Prolonged corticosterone treatment alters the responsiveness of 5-HT1A receptors to 8-OH-DPAT in rat CA1 hippocampal neurons

Hippocampal 5-HT1A receptors have been shown to be suppressed by glucocorticoids in a variety of animal studies, however the molecular mechanism and the functional meaning of this effect are still not well understood. The present study was designed to investigate the impact of repeated administration of corticosterone (10 mg/kg s.c. twice daily for 7 days) on the functional consequences of 5-HT1A receptor stimulation measured electrophysiologically in hippocampal slices. Additionally, the effects of corticosterone on 5-HT1A receptor binding and on receptor mRNA levels in the hippocampus were studied. Prolonged, but not acute treatment with corticosterone attenuated (+/-)-8-hydroxy-2-di-N-propylamino)tetralin hydrobromide (8-OH-DPAT)-induced inhibition of population spikes, and 8-OH-DPAT induced hyperpolarization in rat CA1 hippocampal neurons. Chronic, but not acute treatment with corticosterone also decreased 5-HT1A receptor binding in the CA1 region (in the ventral part only) and the dentate gyrus.
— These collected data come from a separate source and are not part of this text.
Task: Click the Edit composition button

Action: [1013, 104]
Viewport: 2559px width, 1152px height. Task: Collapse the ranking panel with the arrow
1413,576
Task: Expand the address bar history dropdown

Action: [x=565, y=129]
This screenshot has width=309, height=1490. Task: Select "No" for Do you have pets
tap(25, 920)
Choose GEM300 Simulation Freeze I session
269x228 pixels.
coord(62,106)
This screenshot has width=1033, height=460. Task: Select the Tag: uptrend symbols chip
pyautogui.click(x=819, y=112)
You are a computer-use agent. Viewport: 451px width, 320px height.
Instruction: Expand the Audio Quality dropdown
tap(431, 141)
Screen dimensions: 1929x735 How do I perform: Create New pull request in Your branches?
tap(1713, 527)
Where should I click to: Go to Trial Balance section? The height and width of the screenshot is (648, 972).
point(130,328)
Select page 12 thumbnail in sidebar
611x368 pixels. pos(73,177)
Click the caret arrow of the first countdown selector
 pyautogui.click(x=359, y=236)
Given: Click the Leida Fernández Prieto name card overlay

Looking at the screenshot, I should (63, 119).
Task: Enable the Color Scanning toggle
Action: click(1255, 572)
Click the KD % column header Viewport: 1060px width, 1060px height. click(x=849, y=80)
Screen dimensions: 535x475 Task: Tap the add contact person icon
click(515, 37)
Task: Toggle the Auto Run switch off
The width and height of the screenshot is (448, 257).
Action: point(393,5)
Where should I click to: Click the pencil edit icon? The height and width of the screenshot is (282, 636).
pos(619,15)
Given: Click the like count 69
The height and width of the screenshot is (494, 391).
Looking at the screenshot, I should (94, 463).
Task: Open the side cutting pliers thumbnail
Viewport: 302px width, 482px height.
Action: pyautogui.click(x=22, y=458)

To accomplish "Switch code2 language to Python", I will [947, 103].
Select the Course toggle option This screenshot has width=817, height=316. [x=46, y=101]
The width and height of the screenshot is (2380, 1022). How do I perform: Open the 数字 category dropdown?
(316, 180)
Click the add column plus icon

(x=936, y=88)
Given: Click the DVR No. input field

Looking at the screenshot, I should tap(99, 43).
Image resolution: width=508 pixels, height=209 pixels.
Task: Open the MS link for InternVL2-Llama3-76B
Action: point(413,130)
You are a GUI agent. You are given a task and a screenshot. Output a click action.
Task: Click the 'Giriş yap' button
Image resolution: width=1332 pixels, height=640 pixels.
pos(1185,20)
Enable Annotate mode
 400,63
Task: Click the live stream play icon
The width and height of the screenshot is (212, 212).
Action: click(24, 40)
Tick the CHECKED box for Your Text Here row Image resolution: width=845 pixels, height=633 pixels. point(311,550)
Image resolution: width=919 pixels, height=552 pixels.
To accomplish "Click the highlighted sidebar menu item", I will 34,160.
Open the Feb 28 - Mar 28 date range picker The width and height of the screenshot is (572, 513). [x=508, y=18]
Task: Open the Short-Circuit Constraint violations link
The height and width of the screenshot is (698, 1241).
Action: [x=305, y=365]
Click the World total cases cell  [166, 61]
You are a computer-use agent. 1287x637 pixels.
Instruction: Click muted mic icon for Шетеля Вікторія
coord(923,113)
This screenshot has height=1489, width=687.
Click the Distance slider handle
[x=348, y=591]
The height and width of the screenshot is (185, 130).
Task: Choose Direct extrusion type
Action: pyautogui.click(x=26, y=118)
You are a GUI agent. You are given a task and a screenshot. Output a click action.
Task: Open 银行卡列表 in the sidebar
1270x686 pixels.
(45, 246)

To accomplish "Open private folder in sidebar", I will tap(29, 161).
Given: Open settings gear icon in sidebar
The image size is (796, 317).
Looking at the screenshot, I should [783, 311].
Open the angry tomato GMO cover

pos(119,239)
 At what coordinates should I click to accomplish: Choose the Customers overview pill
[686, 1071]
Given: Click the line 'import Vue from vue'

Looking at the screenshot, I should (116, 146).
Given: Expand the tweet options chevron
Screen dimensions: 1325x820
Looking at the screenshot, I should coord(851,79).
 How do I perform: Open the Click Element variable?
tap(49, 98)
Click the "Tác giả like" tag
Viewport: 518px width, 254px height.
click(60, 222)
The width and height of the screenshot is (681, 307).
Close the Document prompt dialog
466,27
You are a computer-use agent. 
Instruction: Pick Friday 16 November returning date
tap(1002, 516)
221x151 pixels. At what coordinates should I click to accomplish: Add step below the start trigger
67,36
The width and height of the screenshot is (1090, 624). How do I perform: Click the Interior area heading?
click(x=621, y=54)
A single dose of corticosterone increased [H-3]8-OHDPAT binding in the dentate gyrus and in the CA3 and CA4 hippocampal regions. Only acute, but not prolonged treatment with corticosterone decreased the level of 5-HT1A receptor mRNA in the CA1 region and dentate gyrus of the hippocampus. 5-HT turnover in the hippocampus was not influenced by chronic corticosterone. It is concluded that a chronically elevated level of corticosterone can induce functional desensitization of 5-HT1A receptors in the CA1 area of the hippocampus, although this effect is not always followed consequently by decreases in 5-HT1A receptor synthesis in this or other areas of the hippocampus.